So, I’ve been saying that 2016 is the Return of the Mack. I haven’t seriously dated anyone since Kennedy was in office so I’m nervous as fuck about this, to be honest. But I’m also tired of not [redacted], so I’m facing my fears head on. I’m not super social, so I have no idea where to even go to meet men. Most of my good girlfriends are baed up with no suitable friends of bae to pawn off on me, LOL. Work…well, ok, no. I’ll just leave it at that. NO.
On Wednesday a man came at me via Google+. Yep…you read that right. STRANGER DANGER ALERT. A man tried to court me on a social platform that I
don’t even check much am not even 100% sure how to use correctly and/or effectively. The only way I knew the mack had been laid down was because it was emailed to me. So of courrrrrrse I had to tweet about it and my girl Kei hit me with this response below…
aaaaaaye, baby girl. didn't you put some shit into the atmosphere re: dating? better be more specific. https://t.co/IpIUFrJaF7
— honeybear (@curlyfro) January 27, 2016
And I was like “OH SHIT SON. YOU RIGHT.” In all of my posturing about being ready to date and finding a boyfriend this year, I have been suuuuuuuper vague. So of course a stranger ass argyle sweater vest wearing muhfucka (henceforth known as SAASVWM) thought it was okay to shoot the J via Google+. The Universe moved him to do so, in fact.

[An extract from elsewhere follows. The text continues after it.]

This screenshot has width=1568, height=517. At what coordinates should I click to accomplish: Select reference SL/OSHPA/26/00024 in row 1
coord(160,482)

This all happened while I was at work (were you also at work, SAASVWM? Inquiring minds…), so I was giving my coworkers an abbreviated version of the events because they live for the follies of my dating life. I still get teased about the time a man from an Alabama prison tried to pursue me via an online dating app. Look. I don’t know either, y’all. I just live this life. I can’t even begin to explain the shit to you. But anyway…as I’m telling my coworkers about SAASVWM, one says, “So what is your type?” And I’m like…”yes, this is the perfect time to put out into the universe the type of man I’m tryna let lock my love down this year…”
So here he is. Universe, I hope you’re listening…

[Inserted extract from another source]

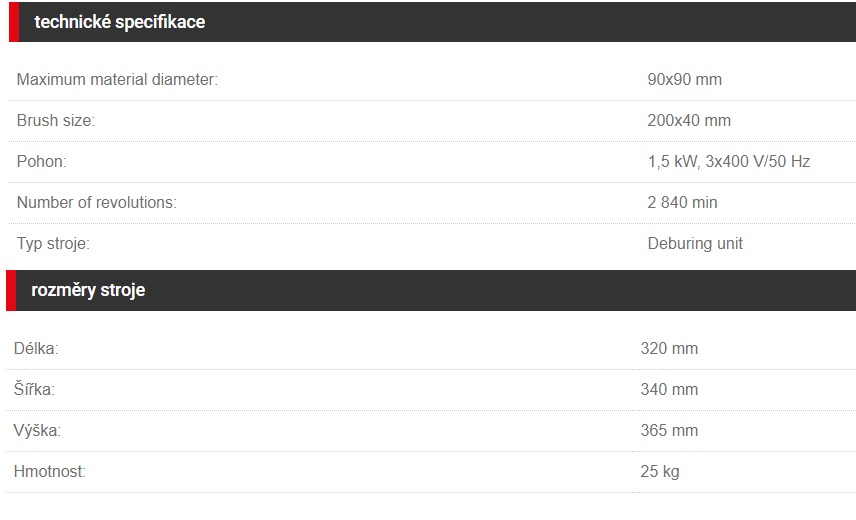The image size is (856, 520).
Task: Select the 'Maximum material diameter:' label
Action: coord(117,80)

My #perfectHim (in no particular order):
- Taller than me (shut up all of you motherfuckers): I know this isn’t hard, but if I’m being specific with the vibes I’m putting out into the universe–he’s gotta be at least 5’7″. I’ve actually lowered the height requirement from years past. Shoutout to progress.
- Alpha male AF: Listen, I got a slick mouth, you might wanna roll wimmeh. (c) Shawn Corey Carter I don’t do beta males well. I’ve tried dating them; one got mad because I called him Katy Perry. OH LIKE IT’S MY FAULT HE WAS RUNNING HOT AND COLD?! I need someone who can not only put up with my ever-babbling stream of sarcasm, but dish it back, efficiently and effectively.

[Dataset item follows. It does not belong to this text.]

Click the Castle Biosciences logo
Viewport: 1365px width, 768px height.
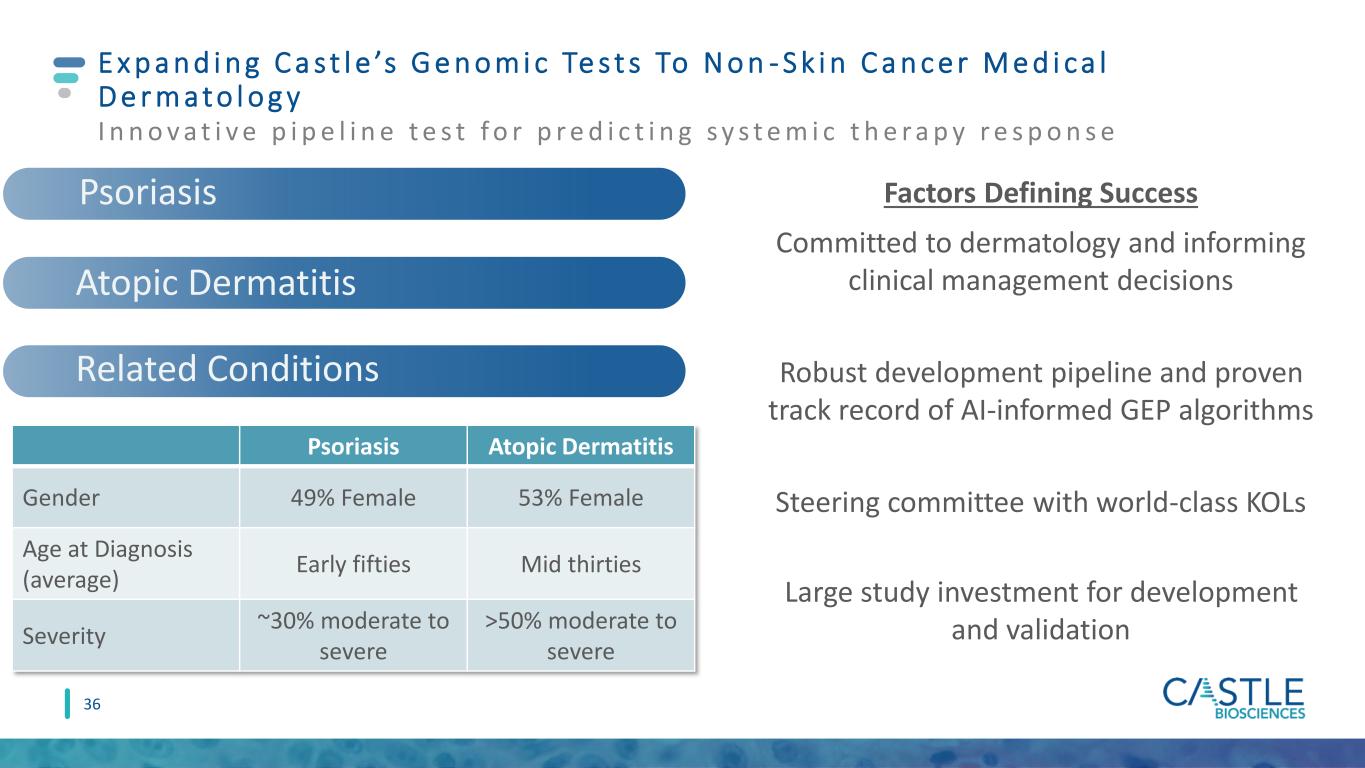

- Kind: I’ve dated some unkind men in the past. Would not like to revisit.
- Adventurous: Not in a “what that skydiving do?” kinda way, but in a “babe let’s get the car and just drive til we get tired…” kinda way. I need a partner-in-crime to get into some capers with.
- Employed: Natch.
- Funny: Quick wit is the easiest way to make [redacted redacted redaaaaaacted]. He can be a little corny because I’m a whole lotta corny. (Aside: If you’ve never heard me tell my favorite joke, just ask me one day. It has to be in person because the joke doesn’t translate well written.) He has to be quick on his feet though because around my family the jokes don’t stop and they will heat yo’ ass nonstop if you’re slow to rebut.
- Handsome: To me. I’m not terribly picky about physical attributes because I’m actually super good at finding good looking features in EVERYBODY. Plus, Auberella told the fives to stay quiet when a ten is talking, so I stay in my lane–no swerving.
- Into not having kids (biologically): Self-explantory, right? Y’all know about my “no room in the womb” campaign.
That’s pretty much it, honestly. There are *maybe* a few other “wants”, but the above list hits all the necessities. If you know anyone who fits in those categories & is tryna be the kinda dude that I can be down for…let a sista knoooooow. I’m tryna find a bae to listen to this KING album with and [redacted].